Segment Start: Material shown

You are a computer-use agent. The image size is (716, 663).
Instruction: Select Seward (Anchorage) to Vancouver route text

Segment End: Material shown
Segment Start: Material shown

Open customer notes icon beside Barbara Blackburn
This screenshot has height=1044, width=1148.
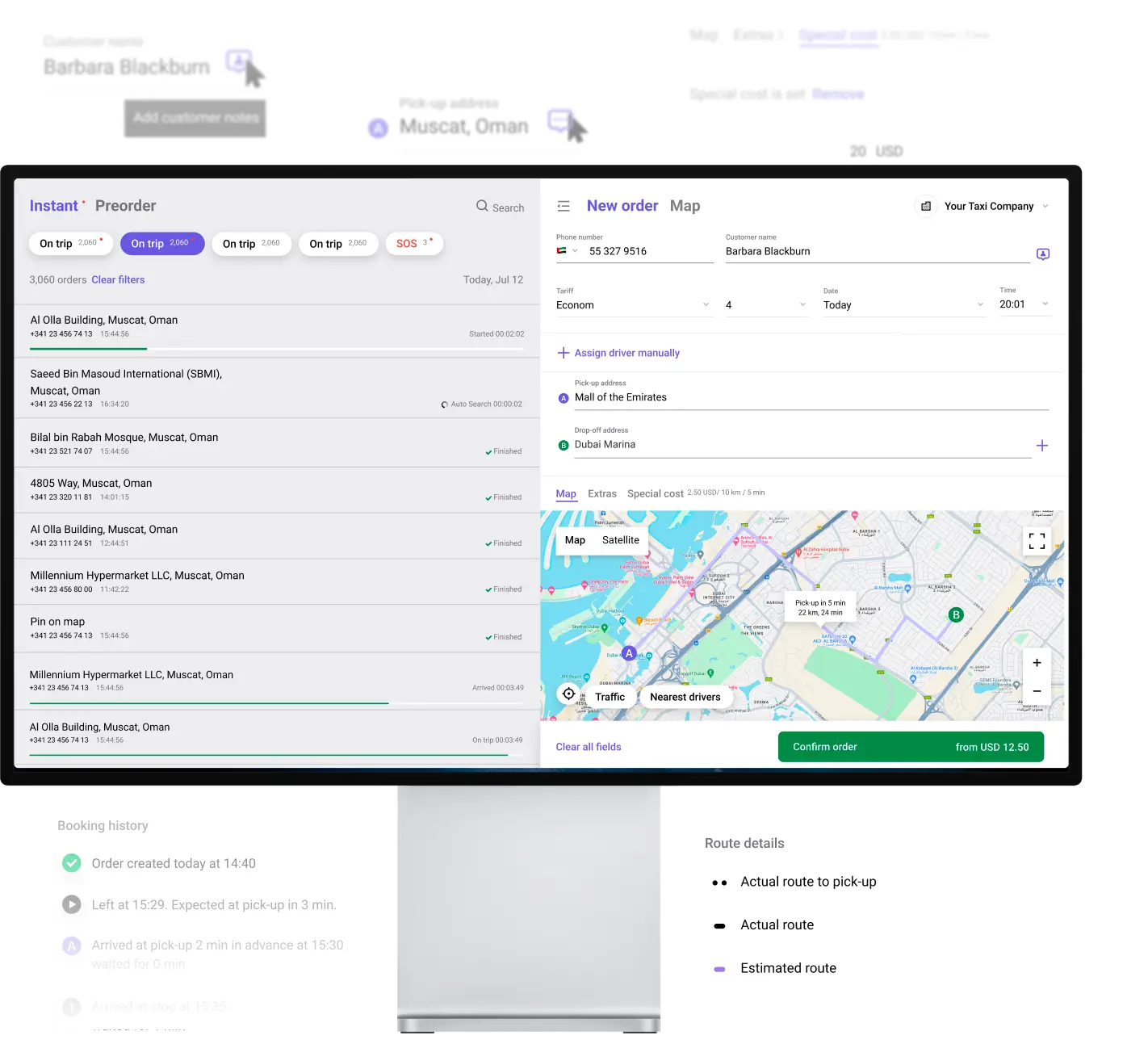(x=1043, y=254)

Segment End: Material shown
Segment Start: Material shown

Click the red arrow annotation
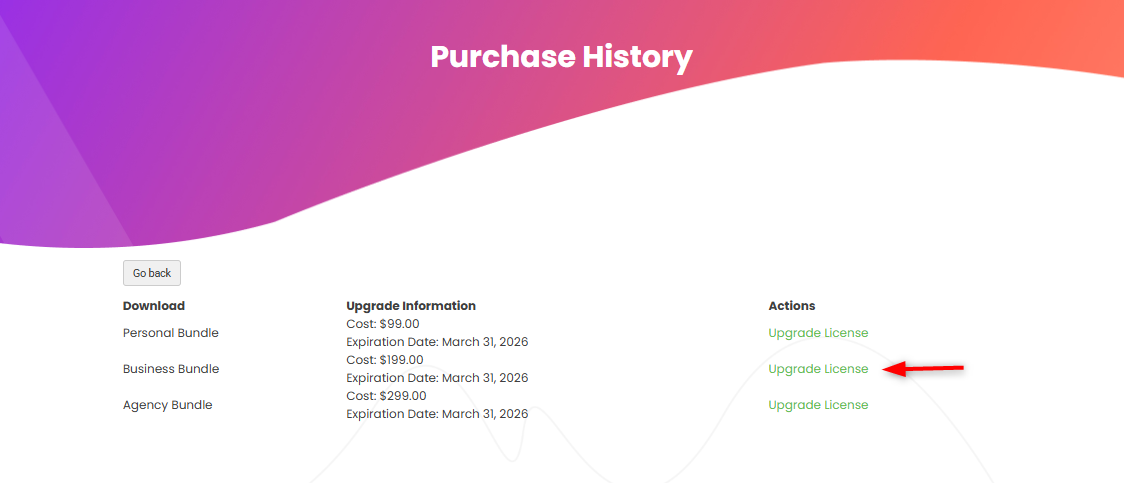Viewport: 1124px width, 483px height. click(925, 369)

Segment End: Material shown

**Work to be completed**: In the entries above, please find the line with "You are a computer-use" and the line with "Instruction: Select Seward", then write out exactly those two lines and every line between them, and nothing more.

**Answer to this exercise**:
You are a computer-use agent. The image size is (716, 663).
Instruction: Select Seward (Anchorage) to Vancouver route text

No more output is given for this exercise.